• What the task asks: Set down exactly the entries below, beginning at their first line and ending at the line with "Task: Open Tyler Palmer's profile picture".

• Exercise input:
--- START ---

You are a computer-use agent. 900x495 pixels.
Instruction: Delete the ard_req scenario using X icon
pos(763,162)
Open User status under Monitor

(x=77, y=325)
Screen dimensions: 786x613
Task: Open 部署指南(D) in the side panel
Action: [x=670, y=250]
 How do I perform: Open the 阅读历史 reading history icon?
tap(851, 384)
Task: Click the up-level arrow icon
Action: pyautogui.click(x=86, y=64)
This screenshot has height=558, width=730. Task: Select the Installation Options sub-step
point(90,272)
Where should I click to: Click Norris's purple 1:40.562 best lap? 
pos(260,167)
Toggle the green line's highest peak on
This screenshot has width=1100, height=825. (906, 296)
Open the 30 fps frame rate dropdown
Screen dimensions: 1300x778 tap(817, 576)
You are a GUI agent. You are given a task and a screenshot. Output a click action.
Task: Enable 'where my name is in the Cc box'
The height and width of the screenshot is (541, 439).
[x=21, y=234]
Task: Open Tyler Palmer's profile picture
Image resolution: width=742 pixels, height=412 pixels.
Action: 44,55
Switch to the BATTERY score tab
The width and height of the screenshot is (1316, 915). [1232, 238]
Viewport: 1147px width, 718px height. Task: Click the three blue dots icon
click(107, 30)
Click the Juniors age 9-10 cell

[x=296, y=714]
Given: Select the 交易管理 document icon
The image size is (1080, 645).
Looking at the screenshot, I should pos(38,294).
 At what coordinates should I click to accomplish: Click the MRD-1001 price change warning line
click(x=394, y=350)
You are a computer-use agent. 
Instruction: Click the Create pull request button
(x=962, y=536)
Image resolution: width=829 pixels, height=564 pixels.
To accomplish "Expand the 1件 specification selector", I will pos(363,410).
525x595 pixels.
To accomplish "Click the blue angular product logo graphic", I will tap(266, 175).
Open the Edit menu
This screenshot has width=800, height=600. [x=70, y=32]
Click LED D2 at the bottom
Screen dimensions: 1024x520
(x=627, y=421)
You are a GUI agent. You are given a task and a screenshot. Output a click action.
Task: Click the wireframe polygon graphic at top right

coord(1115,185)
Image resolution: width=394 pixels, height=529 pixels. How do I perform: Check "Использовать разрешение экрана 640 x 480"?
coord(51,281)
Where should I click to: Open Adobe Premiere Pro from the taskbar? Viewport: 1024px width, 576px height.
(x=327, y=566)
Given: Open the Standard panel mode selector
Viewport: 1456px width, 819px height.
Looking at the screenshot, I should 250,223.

--- END ---

• Solution to this task:
You are a computer-use agent. 900x495 pixels.
Instruction: Delete the ard_req scenario using X icon
pos(763,162)
Open User status under Monitor

(x=77, y=325)
Screen dimensions: 786x613
Task: Open 部署指南(D) in the side panel
Action: [x=670, y=250]
 How do I perform: Open the 阅读历史 reading history icon?
tap(851, 384)
Task: Click the up-level arrow icon
Action: pyautogui.click(x=86, y=64)
This screenshot has height=558, width=730. Task: Select the Installation Options sub-step
point(90,272)
Where should I click to: Click Norris's purple 1:40.562 best lap? 
pos(260,167)
Toggle the green line's highest peak on
This screenshot has width=1100, height=825. (906, 296)
Open the 30 fps frame rate dropdown
Screen dimensions: 1300x778 tap(817, 576)
You are a GUI agent. You are given a task and a screenshot. Output a click action.
Task: Enable 'where my name is in the Cc box'
The height and width of the screenshot is (541, 439).
[x=21, y=234]
Task: Open Tyler Palmer's profile picture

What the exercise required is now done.